Friday, 18 September 2015

One Year Since Diagnosis

On 19th September it will be a year to the day from when I was first diagnosed with a cancer.
It's also about 4 months since the scan that showed that my cancer has metastasised, where I moved up to Level 4 and those words 'incurable' and 'terminal' began to apply to me.

As you can imagine it's been a year of immense learning.
I've learned a lot about cancer.
I've learned a lot about myself.
I've learned a lot about the warmth of people, and what friendship and family really means.

I remember the confusion I felt on the first night I spent on the Surgical ward. Apart from the aches that had taken me to the GP's that evening, I felt pretty well. Everyone else on the ward looked to be in terrible distress. All round me were people vomiting green bile, people clearly in agony. I felt like an intruder.

It's a feeling I still have a lot of the time, because apart from pain, my operation scars and my stoma, there's nothing tangible that tells me I have cancer.

In the last few weeks a lot of things have been falling into place. I've moved off codeine, which I really disliked because it made me twitchy and anxious, onto morphine, which is controlling my pain much better. I have a MacMillan nurse who is giving me good advice around pain. I'll be discussing end of life planning with her next week. I'm working things out so that I can keep on at work.

I have had a scan that shows that while the nodules are still growing, the rate of growth has been considerably slowed down by the chemo. I would have hoped for shrinkage, but I'm told very slow growth is almost as good.

I've also read Serwan-Schreiber's book 'Anti-Cancer'. This has inspired me to take diet and exercise much more seriously. According to the stats I've read, 12 out of every 100 men with bowel cancer that has metastasised are still alive five years after diagnosis. I have every intention of being one of those 12, but I also need to plan in case I'm one of the 88. Eating well, including things like turmeric, ginger, garlic, fresh fruit, vegetables and green tea in my diet has already improved how well I feel, and I'm certainly enjoying the taste of my food more than when I was following the advice of the stoma nurses to 'eat plenty of stodge'.

Last Saturday I attended Preston's 'Gentle Approach to Cancer' group, and enjoyed my first ever yoga session, which was also the first formal set of exercises I've participated in since my operation. Moving in this way, even once has boosted my physical confidence and made me feel better in my own body. It was great to meet people who are living with cancer, to hear their stories and basically be with people I don't need to explain everything to. We sung the song I've posted in the photo together. In general I find great support from groups of people with experience of cancer in their own lives, like this group, and like the online forums that exist. Nothing beats lived experience.

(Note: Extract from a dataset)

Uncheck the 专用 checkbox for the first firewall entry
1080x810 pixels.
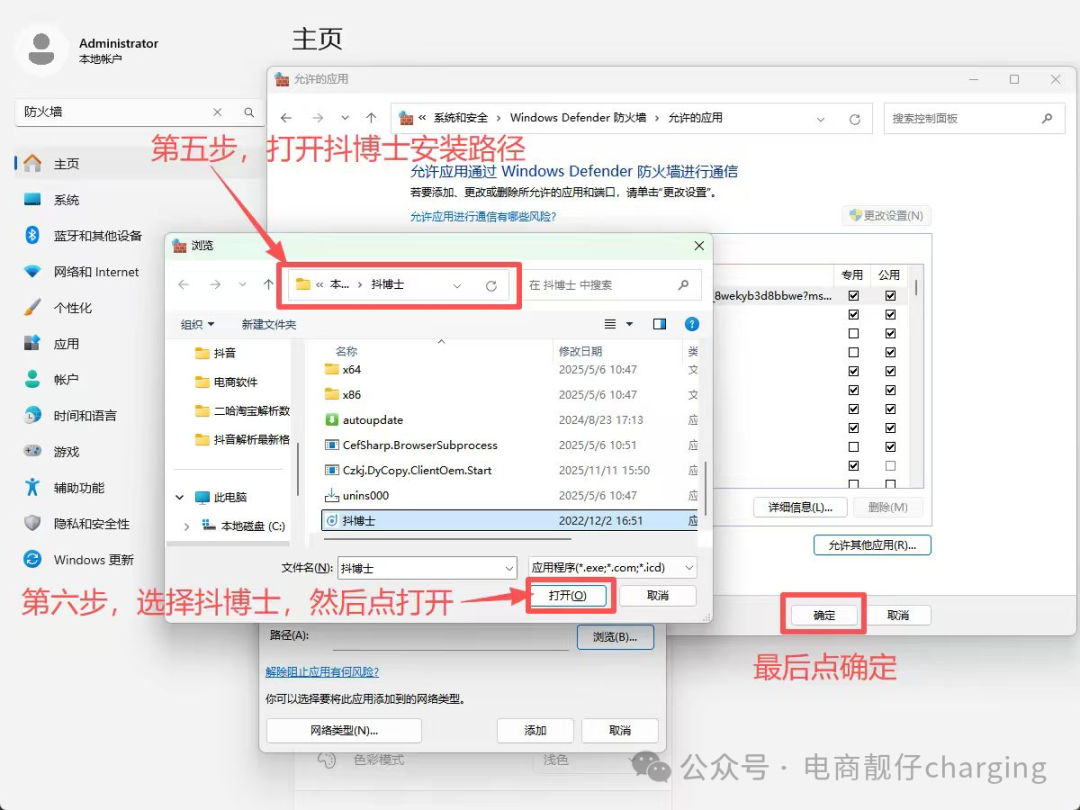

I also want to plug my mate Ben Ashworth. He has bowel cancer too, lives round the corner from me and has run 17 marathons in 17 months. He is raising enormous sums for charities. He's a personal hero of mine. He's been living the bowel cancer adventure for about a year longer than me, and is just a wonderful individual.

My message to people newly prescribed with a cancer, or who have just discovered that their cancer has metastasised is "don't panic". Keep going. Find strength in other people, particularly people who are living with cancer themselves. Find little ways to win more control. Take one day at a time, days turn into weeks, weeks turn into years.

The survival stats for men with a Level 4 metastatic bowel cancer don't look brilliant. Something like 7 in every 100 live for more than 5 years. One question to ask is "why shouldn't I be one of those 7?" another is "What do I need to do so that I have a good life for as long as I can, what do I need to do to make sure my family are OK in case I am one of the 93?"

1 comment:

  1. I blogged my journey with liver cancer and a transplant, but I kept it to myself as a journal until after my surgery. I finally released it to immediate family and a few friends. If I encounter chronic illness yet again, I hope I have the courage you've shown and just put it our there.